WHAT YOU ARE ASKED TO DO: Some lines in the listing may contain the word "brush". Say how many, with the number alone.

DATA FOR REVIEW:
□ □ □
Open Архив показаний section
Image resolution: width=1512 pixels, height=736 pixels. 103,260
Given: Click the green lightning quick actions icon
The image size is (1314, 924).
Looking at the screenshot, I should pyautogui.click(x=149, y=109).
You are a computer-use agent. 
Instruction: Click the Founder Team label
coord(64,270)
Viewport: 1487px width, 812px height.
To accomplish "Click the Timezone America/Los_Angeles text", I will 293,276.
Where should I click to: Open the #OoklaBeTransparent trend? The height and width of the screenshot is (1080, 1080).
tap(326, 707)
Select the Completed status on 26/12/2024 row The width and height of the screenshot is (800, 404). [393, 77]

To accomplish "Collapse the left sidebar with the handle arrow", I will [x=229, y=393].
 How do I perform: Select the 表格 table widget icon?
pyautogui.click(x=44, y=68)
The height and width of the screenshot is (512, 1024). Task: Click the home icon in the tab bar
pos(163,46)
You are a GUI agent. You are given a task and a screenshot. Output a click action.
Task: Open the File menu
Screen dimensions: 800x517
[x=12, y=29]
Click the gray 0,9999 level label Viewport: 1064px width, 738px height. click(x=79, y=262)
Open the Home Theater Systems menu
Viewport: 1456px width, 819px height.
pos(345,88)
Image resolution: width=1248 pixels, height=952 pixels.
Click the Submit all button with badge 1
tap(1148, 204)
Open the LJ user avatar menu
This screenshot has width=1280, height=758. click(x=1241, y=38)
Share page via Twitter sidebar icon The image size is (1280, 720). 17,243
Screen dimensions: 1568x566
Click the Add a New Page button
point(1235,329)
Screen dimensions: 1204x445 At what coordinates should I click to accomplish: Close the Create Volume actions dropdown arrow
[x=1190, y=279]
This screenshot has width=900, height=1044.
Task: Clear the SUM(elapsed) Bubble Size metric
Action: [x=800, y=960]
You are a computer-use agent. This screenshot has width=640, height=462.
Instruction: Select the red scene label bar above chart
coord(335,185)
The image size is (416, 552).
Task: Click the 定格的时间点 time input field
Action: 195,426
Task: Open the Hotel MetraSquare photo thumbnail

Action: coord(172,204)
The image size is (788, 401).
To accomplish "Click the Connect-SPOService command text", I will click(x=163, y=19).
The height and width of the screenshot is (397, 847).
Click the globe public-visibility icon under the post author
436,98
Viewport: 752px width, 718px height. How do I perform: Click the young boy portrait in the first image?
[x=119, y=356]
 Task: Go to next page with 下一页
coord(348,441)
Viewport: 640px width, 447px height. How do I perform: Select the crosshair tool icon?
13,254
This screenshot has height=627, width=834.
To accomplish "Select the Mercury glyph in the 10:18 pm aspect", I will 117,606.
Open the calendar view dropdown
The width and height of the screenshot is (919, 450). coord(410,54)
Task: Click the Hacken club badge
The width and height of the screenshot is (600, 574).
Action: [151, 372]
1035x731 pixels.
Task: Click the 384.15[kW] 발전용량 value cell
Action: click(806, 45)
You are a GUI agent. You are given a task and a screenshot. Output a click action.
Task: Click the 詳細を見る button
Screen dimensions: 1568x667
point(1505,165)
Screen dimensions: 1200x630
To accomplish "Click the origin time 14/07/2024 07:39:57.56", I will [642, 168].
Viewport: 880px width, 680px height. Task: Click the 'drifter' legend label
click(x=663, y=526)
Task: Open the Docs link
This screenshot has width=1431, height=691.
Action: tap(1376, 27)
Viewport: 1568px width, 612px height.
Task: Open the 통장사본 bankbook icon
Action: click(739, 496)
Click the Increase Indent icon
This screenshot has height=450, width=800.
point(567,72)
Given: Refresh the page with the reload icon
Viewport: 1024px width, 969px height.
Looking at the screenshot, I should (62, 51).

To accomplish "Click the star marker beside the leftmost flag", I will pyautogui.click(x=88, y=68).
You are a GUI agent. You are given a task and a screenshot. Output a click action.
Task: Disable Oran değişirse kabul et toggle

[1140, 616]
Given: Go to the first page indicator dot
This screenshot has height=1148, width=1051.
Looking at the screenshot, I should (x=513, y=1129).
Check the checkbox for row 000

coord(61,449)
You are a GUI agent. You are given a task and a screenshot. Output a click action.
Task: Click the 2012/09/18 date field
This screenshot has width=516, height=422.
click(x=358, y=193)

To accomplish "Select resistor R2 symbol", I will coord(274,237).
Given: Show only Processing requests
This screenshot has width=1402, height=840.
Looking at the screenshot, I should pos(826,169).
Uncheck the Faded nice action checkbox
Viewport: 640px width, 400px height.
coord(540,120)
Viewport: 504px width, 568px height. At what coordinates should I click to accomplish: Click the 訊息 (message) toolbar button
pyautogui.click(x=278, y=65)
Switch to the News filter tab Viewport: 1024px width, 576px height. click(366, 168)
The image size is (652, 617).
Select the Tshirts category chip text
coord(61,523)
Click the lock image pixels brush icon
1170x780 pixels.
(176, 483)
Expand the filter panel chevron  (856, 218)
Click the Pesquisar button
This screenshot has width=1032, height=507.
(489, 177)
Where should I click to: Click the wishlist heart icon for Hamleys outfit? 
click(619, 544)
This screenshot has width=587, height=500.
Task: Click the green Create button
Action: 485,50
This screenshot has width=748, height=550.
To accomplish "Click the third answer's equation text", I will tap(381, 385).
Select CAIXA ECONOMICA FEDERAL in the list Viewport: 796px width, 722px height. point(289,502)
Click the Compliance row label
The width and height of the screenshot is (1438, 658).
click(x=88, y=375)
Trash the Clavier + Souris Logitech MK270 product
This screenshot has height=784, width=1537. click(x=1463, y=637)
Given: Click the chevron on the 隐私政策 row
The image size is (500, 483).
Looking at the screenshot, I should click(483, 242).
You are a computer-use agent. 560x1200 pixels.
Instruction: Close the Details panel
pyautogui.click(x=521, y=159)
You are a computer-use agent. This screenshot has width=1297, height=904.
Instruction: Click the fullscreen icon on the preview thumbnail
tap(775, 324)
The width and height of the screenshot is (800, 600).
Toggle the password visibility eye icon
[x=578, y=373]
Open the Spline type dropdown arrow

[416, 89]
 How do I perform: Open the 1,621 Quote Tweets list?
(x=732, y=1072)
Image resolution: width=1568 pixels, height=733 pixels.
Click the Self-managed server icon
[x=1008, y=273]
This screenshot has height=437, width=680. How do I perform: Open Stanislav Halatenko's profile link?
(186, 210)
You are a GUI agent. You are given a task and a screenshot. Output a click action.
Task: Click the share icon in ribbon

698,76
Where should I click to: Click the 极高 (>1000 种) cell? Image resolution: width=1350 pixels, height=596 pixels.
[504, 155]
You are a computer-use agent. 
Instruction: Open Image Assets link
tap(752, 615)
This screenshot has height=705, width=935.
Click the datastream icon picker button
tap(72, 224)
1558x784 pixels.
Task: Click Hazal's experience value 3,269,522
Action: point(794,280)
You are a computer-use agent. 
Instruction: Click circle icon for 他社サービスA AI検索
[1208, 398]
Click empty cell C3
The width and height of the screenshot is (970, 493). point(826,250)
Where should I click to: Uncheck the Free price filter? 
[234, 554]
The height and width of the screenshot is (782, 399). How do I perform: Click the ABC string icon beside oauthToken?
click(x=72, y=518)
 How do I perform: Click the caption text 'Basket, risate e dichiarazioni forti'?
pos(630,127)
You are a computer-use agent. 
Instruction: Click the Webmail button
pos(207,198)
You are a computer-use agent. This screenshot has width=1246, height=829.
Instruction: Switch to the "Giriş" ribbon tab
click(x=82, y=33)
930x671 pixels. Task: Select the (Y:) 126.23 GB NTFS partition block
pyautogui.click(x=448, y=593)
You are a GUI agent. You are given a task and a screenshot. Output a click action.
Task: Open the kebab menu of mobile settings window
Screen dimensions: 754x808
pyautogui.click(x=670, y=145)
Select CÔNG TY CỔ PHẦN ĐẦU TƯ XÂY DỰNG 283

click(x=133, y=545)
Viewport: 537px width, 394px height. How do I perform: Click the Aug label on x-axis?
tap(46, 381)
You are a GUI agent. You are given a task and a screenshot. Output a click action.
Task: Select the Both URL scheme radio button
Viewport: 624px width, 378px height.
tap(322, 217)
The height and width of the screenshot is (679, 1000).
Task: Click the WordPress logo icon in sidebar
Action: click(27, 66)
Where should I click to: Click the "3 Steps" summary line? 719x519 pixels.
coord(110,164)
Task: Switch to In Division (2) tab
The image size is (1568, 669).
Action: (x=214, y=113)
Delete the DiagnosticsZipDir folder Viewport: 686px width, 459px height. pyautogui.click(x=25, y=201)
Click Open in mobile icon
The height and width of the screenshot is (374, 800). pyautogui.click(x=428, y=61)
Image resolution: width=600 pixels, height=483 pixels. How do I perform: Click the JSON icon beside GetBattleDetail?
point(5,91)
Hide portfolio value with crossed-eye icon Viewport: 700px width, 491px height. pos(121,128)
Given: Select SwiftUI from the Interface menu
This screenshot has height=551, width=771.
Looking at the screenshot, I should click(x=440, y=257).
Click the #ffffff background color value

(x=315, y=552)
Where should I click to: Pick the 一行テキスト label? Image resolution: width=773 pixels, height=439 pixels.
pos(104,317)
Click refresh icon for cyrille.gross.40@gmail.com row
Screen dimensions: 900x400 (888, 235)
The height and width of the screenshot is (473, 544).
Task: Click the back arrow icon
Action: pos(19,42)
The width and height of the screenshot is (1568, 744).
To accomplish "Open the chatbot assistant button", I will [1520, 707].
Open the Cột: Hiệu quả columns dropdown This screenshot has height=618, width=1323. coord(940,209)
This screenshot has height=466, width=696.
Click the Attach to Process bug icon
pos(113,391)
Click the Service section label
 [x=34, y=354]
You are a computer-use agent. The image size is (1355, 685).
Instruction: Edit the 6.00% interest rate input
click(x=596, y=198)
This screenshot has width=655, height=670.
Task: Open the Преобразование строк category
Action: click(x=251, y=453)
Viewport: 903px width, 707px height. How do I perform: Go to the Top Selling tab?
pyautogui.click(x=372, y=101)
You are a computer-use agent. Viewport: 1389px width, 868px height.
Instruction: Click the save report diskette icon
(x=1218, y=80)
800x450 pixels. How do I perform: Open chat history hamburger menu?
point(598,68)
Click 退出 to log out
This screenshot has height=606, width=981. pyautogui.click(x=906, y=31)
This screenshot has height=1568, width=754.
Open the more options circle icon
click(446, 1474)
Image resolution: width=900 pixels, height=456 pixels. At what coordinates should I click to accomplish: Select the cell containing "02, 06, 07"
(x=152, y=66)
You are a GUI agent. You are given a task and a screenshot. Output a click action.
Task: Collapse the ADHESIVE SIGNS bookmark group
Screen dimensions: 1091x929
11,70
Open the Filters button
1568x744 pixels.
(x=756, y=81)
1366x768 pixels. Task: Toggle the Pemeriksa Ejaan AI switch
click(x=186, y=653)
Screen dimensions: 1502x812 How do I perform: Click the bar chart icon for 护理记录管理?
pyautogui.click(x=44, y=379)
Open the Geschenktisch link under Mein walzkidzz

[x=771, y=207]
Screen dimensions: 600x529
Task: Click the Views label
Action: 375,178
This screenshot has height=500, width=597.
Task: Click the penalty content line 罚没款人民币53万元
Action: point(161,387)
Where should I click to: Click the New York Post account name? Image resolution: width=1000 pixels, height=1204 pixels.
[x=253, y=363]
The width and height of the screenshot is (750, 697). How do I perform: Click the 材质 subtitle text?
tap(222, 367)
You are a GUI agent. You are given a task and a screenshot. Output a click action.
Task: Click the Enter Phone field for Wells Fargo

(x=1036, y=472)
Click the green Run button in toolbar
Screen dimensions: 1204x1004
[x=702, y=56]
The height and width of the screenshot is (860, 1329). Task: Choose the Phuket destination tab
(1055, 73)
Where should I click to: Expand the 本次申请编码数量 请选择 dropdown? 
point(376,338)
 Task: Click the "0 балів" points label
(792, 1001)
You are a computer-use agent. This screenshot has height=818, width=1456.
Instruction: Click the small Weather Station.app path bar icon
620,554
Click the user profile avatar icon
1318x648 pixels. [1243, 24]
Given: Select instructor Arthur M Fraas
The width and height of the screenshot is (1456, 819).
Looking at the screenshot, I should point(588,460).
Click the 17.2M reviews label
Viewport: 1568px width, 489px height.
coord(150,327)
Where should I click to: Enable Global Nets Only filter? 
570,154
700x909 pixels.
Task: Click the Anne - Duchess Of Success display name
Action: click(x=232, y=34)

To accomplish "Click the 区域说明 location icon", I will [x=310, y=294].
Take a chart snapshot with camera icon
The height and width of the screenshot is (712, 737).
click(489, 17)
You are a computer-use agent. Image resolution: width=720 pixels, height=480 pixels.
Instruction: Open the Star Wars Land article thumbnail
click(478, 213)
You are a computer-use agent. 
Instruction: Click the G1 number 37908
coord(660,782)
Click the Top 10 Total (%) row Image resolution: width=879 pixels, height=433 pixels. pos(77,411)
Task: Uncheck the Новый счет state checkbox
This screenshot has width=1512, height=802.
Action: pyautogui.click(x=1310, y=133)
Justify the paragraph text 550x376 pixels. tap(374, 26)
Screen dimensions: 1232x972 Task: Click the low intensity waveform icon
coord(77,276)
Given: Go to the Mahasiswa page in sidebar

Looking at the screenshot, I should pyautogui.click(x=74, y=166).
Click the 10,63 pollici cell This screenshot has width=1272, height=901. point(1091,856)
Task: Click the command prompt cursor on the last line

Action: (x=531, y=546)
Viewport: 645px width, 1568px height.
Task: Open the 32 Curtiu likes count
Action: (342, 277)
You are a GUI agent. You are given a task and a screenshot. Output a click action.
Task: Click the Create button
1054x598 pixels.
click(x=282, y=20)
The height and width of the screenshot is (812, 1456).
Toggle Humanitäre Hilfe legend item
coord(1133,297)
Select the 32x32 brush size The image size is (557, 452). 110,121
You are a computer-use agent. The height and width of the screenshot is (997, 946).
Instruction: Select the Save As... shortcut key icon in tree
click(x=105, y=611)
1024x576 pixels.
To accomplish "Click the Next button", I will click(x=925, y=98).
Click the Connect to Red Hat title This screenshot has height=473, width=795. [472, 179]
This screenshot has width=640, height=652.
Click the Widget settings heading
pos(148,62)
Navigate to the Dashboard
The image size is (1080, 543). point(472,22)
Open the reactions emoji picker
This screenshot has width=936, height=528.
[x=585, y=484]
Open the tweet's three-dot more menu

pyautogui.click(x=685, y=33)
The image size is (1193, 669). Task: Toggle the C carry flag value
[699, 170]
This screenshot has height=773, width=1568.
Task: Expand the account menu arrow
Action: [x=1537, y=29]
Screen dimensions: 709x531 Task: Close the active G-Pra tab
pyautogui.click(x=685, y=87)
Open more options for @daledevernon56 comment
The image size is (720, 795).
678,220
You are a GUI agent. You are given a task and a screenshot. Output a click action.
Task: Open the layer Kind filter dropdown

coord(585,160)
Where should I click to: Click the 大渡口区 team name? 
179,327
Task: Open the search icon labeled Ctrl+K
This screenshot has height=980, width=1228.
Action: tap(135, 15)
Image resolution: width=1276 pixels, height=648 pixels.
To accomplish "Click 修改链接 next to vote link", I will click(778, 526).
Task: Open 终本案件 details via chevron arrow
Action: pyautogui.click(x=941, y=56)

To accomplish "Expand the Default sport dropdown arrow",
□ □ □
RESULT OF THE TASK: 2